# Solved: D-link Router Issues!!



## .zoo (Sep 12, 2008)

I have a D-Link WBR-1310 router and im trying to connect to tha net via Cavalier dsl but for some reason tha Router isnt getting tha info it needs.. tried calling D-link customer service but as always tha problem wasnt solved... i actually got it to work but then i had to change tha network settings so that its secure and it didnt work since and tha dsl works perfect when connected directly to tha computer (in fact im on it now writing this) so im at a lost... tried messing around with router settings... upgraded firmware so its up to date... still nothin..

after reseting router to factory settings this is what tha WAN on my status page reads:

WAN: 

MAC Address : 00-1e-58-f2-93-88 (after i clone my cpu MAC address this changes everything else stay tha same)
Connection : DHCP Client Disconnected (tried renewing but it always says ip timeout or somthing of that nature)
IP Address : 0.0.0.0
Subnet Mask: 0.0.0.0
Default Gateway: 0.0.0.0
DNS:

tried everything yet tha router still seems to not get tha info it needs for me to connect... any suggestions


----------



## renegade X (May 27, 2003)

You may have a double NAT going on, which basically means two DHCP services running. Plug the cable from the DSL modem into one of the client ports, NOT the WAN port. Is this correct?


----------



## .zoo (Sep 12, 2008)

tha hardware connection directions say to connect tha Ethernet from tha dsl to tha WAN port... should in connect it to one of tha LAN ports instead?


----------



## .zoo (Sep 12, 2008)

well this is tha connection i got... and tha connection tha setup says... tha ethernet from tha computer plugs directly to tha D-link in one tha LAN ports which makes sense seeing as tha ports are for networking your computers and tha ethernet cable from tha Dlink WAN port connects to tha Cavalier dsl modem... tha phone line ofcouse connects from tha wall to tha dsl


----------



## TerryNet (Mar 23, 2005)

What is the brand and model of your DSL modem?

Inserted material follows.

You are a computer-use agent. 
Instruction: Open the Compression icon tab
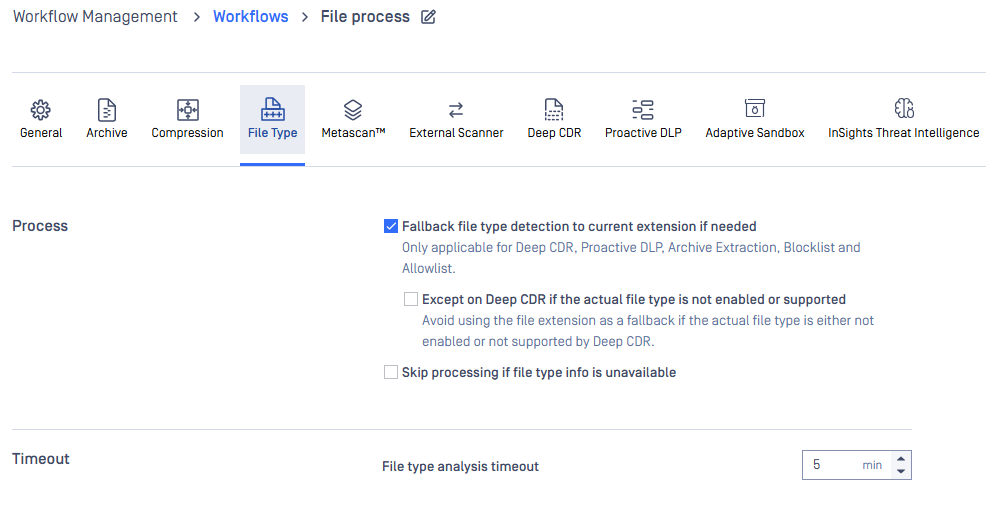click(187, 109)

If it is a modem only did you remember to power cycle (unplug for 30 seconds or so) the modem when switching devices?


----------



## .zoo (Sep 12, 2008)

tha dsl modems just a basic Cavalier modem... nothin fancy as far as i can tell... power cycled it and everything... still doesnt connect through my router... if it helps any when i first hooked tha router up and it wasnt responding tha status screen read something like this:

MAC Address : 00-1e-58-f2-93-88 (again id clone my pc's MAC address so it would be different)
Connection : DHCP Client Disconnected
IP Address : 192.168.0.101
Subnet Mask: 255.255.255.0
Default Gateway: 192.168.0.1
DNS:

and in tha time that it did work tha ip address, subnet mask, default gateway and DNS all were filled and were way different... now it gets nothin but 0.0.0.0 for each one


----------



## TerryNet (Mar 23, 2005)

Reset the router to factory default settings.

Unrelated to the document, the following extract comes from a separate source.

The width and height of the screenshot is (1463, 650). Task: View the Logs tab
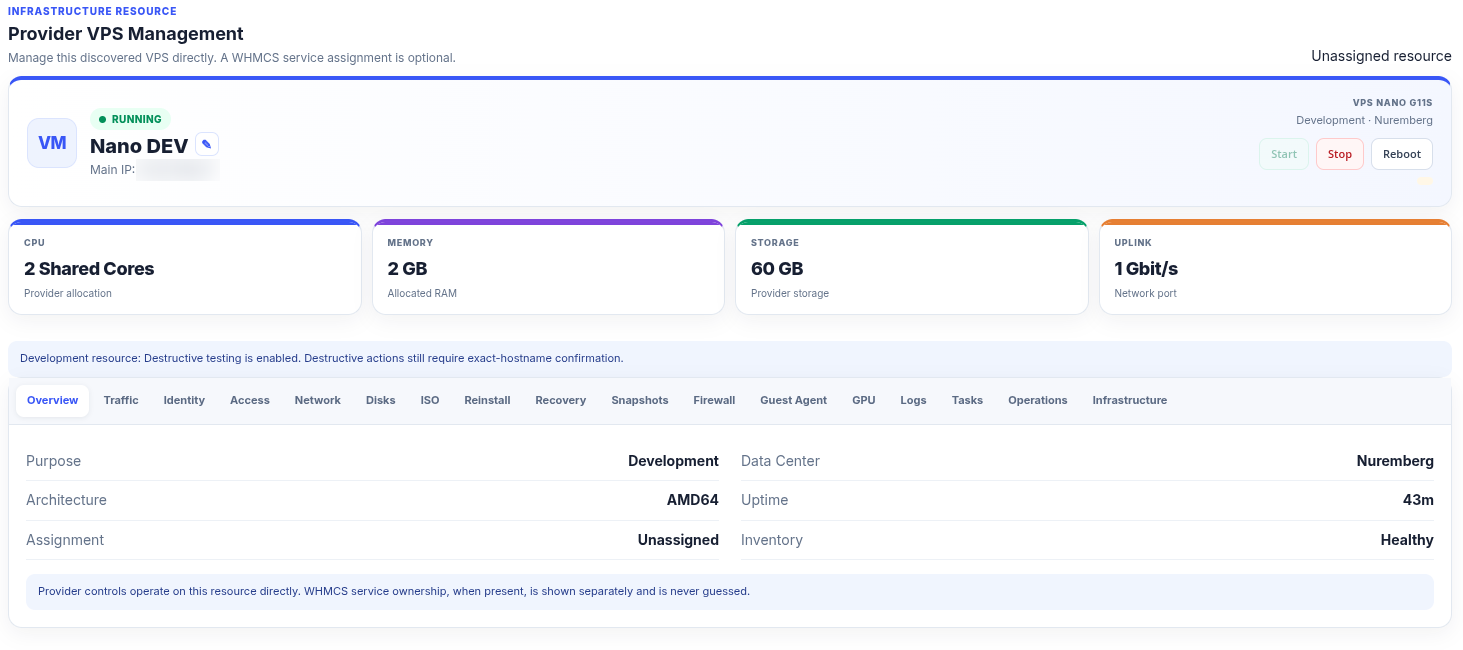click(913, 400)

With everything unplugged/shut down, connect modem to router's WAN port and computer to router LAN port. Plug in modem, then router, then boot computer.

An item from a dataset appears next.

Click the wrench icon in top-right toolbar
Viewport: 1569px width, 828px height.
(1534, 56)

Now what IP address does the WAN have? If all zeros then clone the MAC address again and then unplug the modem and router and plug in modem first again. Now what IP in the WAN?


----------



## .zoo (Sep 12, 2008)

thanx... i settled tha problem... i noticed when im connected directly to tha dsl from tha pc and i go to Network Connections from tha control panel tha ip address, subnet mask etc. seem to change when im connected to tha router so i set my router WAN connection as a fixed ip/ static instead of DHCP and typed those addresses in manually and now its working... dont kno why i didnt think of that b4... thanx for all ur help guys


----------



## TerryNet (Mar 23, 2005)

If you took it upon yourself to assign a static public IP address sooner or later your ISP will track you down.


----------



## .zoo (Sep 12, 2008)

cavalier sux... im pretty sure it'll be much later than sooner... besides im switching to verizon tomorrow since tha stupid thing disconnects every 5-10 mins and i think id rather have a modem with a built in router cuz this cheap d-link router isnt any better.. for now static will be tha temporary solution... but thanx anyway :up:

oh yea btw if anyone else has this problem its probably because u've reseted ur dsl modem... i kno with cavalier once u reset it its basically ruined and u'll need a new one if ur connecting via router... with is pretty stupid since it makes tha reset button pointless to tha owner


----------